Des séances de brainstorming et une analyse des besoins ont été faites en amont avec les différentes parties prenantes, pour organiser au mieux cette réorientation des fonds. Les établissements scolaires, les partenaires et les autorités locales ont ainsi été consultés pour exprimer leurs besoins et répondre à la crise le plus efficacement possible. 

La lutte contre le COVID-19 au Brésil

L’ONG Plan International France agit au Brésil à travers un support financier extraordinaire octroyé par la Fondation Chanel, un de nos partenaires, pour appuyer à Plan International Brésil dans la mise en place d’un plan de réponse d’urgence pour lutter contre la propagation du COVID-19 et aider les familles vulnérables dans ce contexte de crise sanitaire.

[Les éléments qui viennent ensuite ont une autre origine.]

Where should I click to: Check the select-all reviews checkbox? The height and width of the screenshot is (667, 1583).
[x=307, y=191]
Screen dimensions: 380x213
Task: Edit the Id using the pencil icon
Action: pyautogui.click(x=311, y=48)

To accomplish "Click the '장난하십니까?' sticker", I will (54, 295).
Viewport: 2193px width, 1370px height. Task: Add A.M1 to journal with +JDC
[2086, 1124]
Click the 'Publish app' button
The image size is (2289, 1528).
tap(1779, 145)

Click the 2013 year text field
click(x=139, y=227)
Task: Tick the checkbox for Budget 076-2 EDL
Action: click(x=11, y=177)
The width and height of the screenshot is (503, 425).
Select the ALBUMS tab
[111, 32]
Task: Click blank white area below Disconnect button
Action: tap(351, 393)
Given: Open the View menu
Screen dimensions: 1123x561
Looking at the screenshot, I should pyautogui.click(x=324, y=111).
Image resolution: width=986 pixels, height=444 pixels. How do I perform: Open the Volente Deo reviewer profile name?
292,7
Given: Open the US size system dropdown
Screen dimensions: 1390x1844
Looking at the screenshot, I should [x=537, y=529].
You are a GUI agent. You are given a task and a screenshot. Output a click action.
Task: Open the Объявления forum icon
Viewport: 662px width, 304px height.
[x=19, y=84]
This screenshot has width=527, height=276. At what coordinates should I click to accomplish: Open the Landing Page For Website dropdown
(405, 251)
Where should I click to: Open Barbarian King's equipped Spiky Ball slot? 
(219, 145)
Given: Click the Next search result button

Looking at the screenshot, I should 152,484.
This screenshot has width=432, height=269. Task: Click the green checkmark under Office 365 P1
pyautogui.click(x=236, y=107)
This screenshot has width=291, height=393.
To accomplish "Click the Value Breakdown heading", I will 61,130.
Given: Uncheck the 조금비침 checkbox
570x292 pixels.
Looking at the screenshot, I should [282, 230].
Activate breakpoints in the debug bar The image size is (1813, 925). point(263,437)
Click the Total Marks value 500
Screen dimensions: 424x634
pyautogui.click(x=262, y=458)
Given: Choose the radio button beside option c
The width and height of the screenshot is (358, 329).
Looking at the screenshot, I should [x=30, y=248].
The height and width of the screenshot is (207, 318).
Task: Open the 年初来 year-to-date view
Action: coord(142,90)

L’action de Plan International Brésil se concentre notamment sur la protection contre les actes de violence, la promotion et la défense des droits sexuels et reproductifs, et le manque de nourriture et d’hygiène. L’ONG opère principalement dans les zones où habitent les enfants parrainés par Plan International et où sont développés ses différents programmes. Cela comprend notamment 3 des quartiers principaux de São Paulo et des communautés de la région Nord-Est du pays, telles que : São Luís, São José de Ribamar, Paço do Lumiar, Teresina, Codó, Timbiras and Peritoró.

Face au COVID-19, les objectifs de Plan International Brésil sont : 

  • Assurer la sécurité de chaque enfant et de leur famille en cette période de confinement et d’isolation ;
  • Répondre aux besoins des jeunes, en particulier les filles, en terme de droits et santé sexuels et reproductifs en cette période de crise sanitaire où certains services de santé sont parfois relayés au second plan car jugés moins importants ;
  • Promouvoir la participation active des jeunes dans les prises de décisions sur les mesures à prendre pour faire face à la crise ;
  • Soutenir les gouvernements locaux et les organisations communautaires en les aidant à garantir un minimum de nourriture et d’hygiène pour les populations les plus vulnérables et celles dont la situation économique s’est dégradé suite à l’arrivée du COVID-19 ;
  • Garantir à chaque enfant parrainé des informations de qualité quant à la situation sanitaire et aux mesures en place pour lutter contre la propagation de la pandémie.

A travers ses actions au Bénin, au Cameroun et au Brésil, l’ONG Plan International France lutte, de manière à la fois directe et indirecte, contre la propagation du COVID-19 dans les zones où l’ONG est présente.